NLP enables the machines to effectively process and understand the intricate nuances of linguistic structures, semantics, and pragmatics which empower them to perform the tasks such as language translation, sentiment analysis, information extraction, and dialogue generation, among others.

It is a fundamental feature in building a question-answering system that allows a machine to generate the answer to a given question in natural human language. You will often find the NLP applications in customer service portals, personalized chatting, and more.

In this article, we will explore how we can configure a basic NLP application using the basic machine learning techniques and the Milvus vector database which plays a crucial role in such applications.

This article demonstrates the implementation of a question-answering system which utilizes the semantic similarity matching. The overall procedure is as follows:

Acquire a substantial collection of questions and their corresponding answers within a specific domain that constitutes a standardized question set.
Utilize the BERT (Bidirectional Encoder Representations from Transformers) model to transform these questions into feature vectors which are then stored in Milvus—an open-source vector database. Simultaneously, Milvus assigns a unique vector ID to each feature vector.
Persist the representative question IDs and their associated answers in PostgreSQL, a powerful relational database management system.
When a user presents a question:

The BERT model converts the question into a feature vector representation. Milvus performs a similarity search which seeks the most similar feature vector based on its stored collection. MySQL retrieves the corresponding answer that is linked to the identified question ID.

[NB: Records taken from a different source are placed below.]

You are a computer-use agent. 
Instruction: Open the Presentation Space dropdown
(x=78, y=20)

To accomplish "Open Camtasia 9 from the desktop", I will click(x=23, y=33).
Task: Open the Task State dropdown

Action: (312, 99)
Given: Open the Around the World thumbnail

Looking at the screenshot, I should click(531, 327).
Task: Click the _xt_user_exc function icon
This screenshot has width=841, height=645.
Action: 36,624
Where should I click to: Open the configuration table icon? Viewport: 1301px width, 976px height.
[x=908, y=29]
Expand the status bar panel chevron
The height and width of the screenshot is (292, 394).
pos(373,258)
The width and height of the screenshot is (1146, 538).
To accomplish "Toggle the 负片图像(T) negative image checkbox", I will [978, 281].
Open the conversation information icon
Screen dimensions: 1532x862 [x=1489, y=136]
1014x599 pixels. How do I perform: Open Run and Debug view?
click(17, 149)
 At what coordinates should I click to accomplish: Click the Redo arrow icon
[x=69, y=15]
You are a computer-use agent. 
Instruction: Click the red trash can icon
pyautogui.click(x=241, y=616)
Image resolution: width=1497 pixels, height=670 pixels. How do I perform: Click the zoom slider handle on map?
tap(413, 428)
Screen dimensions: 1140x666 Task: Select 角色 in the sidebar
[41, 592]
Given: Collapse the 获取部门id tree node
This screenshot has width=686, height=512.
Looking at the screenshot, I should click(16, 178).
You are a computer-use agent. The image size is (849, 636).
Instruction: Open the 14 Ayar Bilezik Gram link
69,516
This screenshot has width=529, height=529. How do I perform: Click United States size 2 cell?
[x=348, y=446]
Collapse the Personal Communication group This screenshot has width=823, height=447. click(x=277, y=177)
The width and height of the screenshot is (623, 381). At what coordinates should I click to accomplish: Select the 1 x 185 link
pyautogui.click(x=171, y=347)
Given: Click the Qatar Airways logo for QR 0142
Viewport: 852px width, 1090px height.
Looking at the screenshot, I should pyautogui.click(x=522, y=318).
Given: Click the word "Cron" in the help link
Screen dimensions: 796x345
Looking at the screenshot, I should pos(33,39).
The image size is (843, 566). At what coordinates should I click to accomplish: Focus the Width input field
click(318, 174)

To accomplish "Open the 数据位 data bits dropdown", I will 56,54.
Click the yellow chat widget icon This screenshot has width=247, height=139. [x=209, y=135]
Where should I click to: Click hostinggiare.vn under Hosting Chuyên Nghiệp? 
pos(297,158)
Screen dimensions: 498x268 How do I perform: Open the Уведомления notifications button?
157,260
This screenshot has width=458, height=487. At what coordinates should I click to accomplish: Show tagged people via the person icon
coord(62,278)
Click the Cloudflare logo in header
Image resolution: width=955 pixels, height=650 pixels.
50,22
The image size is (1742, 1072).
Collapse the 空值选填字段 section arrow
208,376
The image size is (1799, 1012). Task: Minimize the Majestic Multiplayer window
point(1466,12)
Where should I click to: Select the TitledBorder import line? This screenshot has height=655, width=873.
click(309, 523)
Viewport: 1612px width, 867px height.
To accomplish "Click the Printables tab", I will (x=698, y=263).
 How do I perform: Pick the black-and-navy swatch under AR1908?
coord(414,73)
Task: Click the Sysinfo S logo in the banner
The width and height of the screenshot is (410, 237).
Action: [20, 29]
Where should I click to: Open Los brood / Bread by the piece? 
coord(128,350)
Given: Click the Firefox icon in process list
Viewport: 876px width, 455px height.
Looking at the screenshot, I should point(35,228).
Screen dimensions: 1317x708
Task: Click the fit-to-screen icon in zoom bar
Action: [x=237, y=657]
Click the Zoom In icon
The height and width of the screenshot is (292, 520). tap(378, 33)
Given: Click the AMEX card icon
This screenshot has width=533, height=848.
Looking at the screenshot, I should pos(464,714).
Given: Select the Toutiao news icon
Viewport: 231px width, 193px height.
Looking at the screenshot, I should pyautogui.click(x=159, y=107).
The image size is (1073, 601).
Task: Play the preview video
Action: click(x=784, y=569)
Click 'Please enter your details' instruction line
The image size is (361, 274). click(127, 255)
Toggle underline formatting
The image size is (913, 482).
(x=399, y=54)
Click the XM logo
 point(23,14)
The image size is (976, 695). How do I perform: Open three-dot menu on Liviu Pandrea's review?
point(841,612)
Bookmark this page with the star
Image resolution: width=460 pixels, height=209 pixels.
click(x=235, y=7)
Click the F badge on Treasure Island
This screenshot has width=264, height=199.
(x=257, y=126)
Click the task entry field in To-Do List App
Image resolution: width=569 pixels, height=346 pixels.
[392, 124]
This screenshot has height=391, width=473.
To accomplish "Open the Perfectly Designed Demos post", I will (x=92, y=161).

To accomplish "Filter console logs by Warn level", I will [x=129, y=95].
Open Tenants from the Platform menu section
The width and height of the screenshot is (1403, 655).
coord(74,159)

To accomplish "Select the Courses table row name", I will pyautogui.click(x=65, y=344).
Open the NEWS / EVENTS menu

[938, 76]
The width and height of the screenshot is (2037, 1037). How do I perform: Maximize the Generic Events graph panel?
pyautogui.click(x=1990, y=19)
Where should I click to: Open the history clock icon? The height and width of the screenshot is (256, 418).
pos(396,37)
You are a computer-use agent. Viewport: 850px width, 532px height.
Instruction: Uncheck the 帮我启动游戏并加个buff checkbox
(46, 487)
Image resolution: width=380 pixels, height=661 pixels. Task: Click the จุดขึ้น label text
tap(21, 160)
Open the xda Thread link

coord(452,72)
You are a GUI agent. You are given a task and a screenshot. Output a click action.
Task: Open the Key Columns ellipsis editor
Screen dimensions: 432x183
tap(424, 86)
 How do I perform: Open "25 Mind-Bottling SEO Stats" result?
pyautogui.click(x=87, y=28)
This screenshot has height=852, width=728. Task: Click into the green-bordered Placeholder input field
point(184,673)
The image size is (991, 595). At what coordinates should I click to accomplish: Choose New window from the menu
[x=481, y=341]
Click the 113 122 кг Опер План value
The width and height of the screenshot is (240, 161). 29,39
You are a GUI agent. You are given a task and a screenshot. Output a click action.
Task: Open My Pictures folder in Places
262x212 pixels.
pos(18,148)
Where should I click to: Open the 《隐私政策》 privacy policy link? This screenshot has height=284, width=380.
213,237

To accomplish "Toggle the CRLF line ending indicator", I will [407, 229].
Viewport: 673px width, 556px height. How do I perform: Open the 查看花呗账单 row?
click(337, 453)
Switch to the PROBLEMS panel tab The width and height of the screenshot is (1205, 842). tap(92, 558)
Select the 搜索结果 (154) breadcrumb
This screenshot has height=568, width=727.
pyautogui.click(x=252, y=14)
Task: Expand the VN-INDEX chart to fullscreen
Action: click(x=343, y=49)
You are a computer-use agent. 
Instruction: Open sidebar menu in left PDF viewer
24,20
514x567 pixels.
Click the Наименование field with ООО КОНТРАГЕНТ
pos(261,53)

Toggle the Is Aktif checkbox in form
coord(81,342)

Through this approach, the question-answering system effectively leverages the semantic similarity matching, BERT model embeddings, Milvus vector database, and PostgreSQL to retrieve the answers based on user queries accurately.

The system architecture is as depicted in the following image:

Source: Milvus.

Requirements:

For this project, you are required with the following:

A Question and Answer Dataset for your application
Python 3.10+
BERT
MySQL
Jupyter Lab
Towhee

Data Preparation

The first step is to obtain a dataset that contains the question-and-answer pairs. For this, we use the WikiQA dataset. This dataset contains the questions from the Bing query logs.

You can download the dataset in the following link:

https://www.microsoft.com/en-us/download/details.aspx?id=52419

Installing the Dependencies

The next step is to install the required dependencies. We can use the pip commands as follows:

pip install -q towhee towhee.models gradio

This should install the required dependencies.

Create a Notebook and Load the Data

Next, open up the Jupyter Notebook and create a notebook to store the code that you will use to train the model. Ensure that it is in the exact location as the “WebQA.tsv” file that you downloaded earlier.

Using Pandas, read the data as follows:

import pandas as pd

df = pd.read_table("./WikiQA.tsv")

Next, you can check the head of the data as follows:

df.head()

To use the dataset to get the answers, let’s first define the dictionary. The dictionary contains the actual question ID and the answer to that question.

id_answer = df.set_index('QuestionID')['Sentence'].to_dict()

Create the Milvus Collection

The next step is to create a Milvus collection to store the dataset. Assuming that you have Milvus running and you have the Pymilvus SDK installed, we can run the code as follows:

from pymilvus import connections, FieldSchema, CollectionSchema, DataType, Collection, utility

connections.connect(host='127.0.0.1', port='19530')

def create_milvus_collection(collection_name, dim):

if utility.has_collection(collection_name):

utility.drop_collection(collection_name)

fields = [

FieldSchema(name='id', dtype=DataType.VARCHAR, descrition='ids', max_length=500, is_primary=True, auto_id=False),

FieldSchema(name='embedding', dtype=DataType.FLOAT_VECTOR, descrition='embedding vectors', dim=dim)

]

schema = CollectionSchema(fields=fields, description='reverse image search')

collection = Collection(name=collection_name, schema=schema)

# create IVF_FLAT index for collection.

index_params = {

'metric_type':'L2',

'index_type':"IVF_FLAT",

'params':{"nlist":2048}

}

collection.create_index(field_name="embedding", index_params=index_params)

return collection

collection = create_milvus_collection('question_answer', 768)

Conclusion

We explored how we can build a question-answering system using NLP and Milvus and the basic dataset.